The hierarchical data generation process involves latent variables that evolve across different abstraction levels, influencing each other in a structured manner. The observed variables are generated from these latent variables through a nonlinear mixing function, often contaminating the data with noise. The framework presented in the paper aims to recover the joint distribution of these latent variables, even in the presence of noise and hierarchical complexity.

Theoretical Foundations

The core theoretical insight is that the joint distribution of hierarchical latent variables can be uniquely determined with minimal additional information from temporal contextual observations. The paper introduces a series of theorems and assumptions to establish the identifiability of multi-layer latent variables:

1. Block-wise Identifiability: The joint distribution of adjacent observed variables, combined with injective linear operators and sufficient variability conditions, ensures the identifiability of hierarchical latent variables.
2. Component-wise Identifiability: The paper leverages conditional independence assumptions and sufficient variability of latent components to achieve component-wise identifiability within each layer.

The framework quantifies the relationship between the number of observations required and the complexity of hierarchical latent structures, providing a robust theoretical basis for causal representation learning.

CHiLD Framework

The CHiLD framework is implemented using a time series generative model grounded in variational inference. Key components include:

• Contextual Encoder: A temporal convolutional network (TCN) processes a sequence of observations to estimate multi-layer latent variables.
• Step-wise Decoder: Generates reconstructed observations from the inferred latent space.
• Hierarchical Prior Networks: Normalizing flow networks that estimate the prior distribution of latent variables, enforcing the independent noise condition.

The optimization process involves minimizing the Evidence Lower Bound (ELBO) using mean-squared error for reconstruction and Kullback-Leibler divergence to regularize the latent space.

Empirical Evaluation

Empirical experiments on synthetic and real-world datasets validate the framework's effectiveness. The CHiLD framework outperforms existing methods in capturing hierarchical latent dynamics, demonstrating superior mean correlation coefficient (MCC) performance across various benchmarks. The proposed method also excels in tasks requiring controllable generation and hierarchical modeling, such as predicting and generating human motion sequences.

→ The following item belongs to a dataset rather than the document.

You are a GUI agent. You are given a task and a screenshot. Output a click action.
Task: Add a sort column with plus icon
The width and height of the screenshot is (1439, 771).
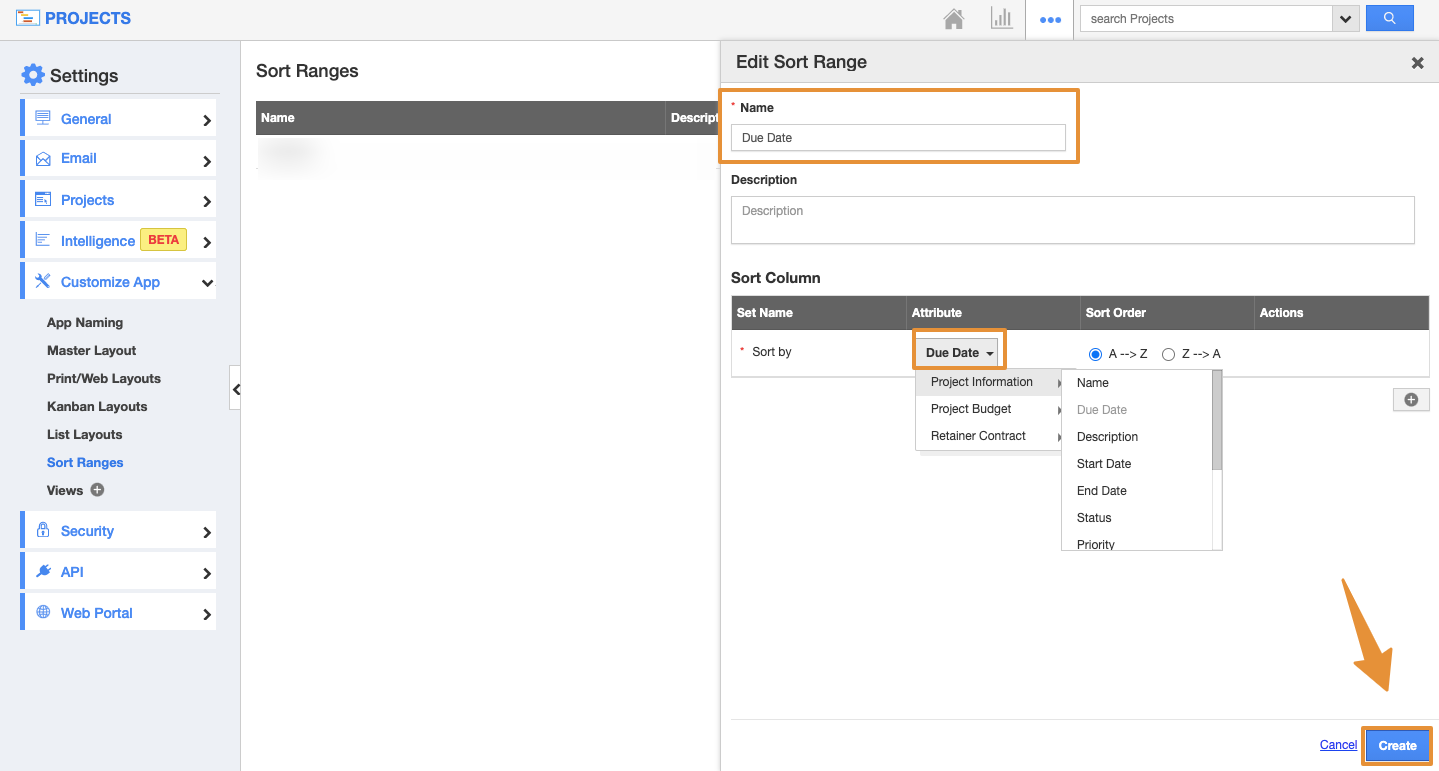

Figure 1: Interpolation visualization of different models. For each method, after training the model, only one latent variable is gradually changed while keeping the other variables fixed. The images of each method from left to right represent the gradual increase of the latent variable.

Conclusion

The CHiLD framework provides a significant advancement in temporal causal representation learning by achieving identifiability in hierarchical latent dynamics. The theoretical contributions and empirical results underscore the framework's potential in diverse real-world applications, from climate modeling to finance and human motion analysis. Future research will explore extending this framework to more complex domains, focusing on relaxation of assumptions and further improving the robustness of the identifiability results.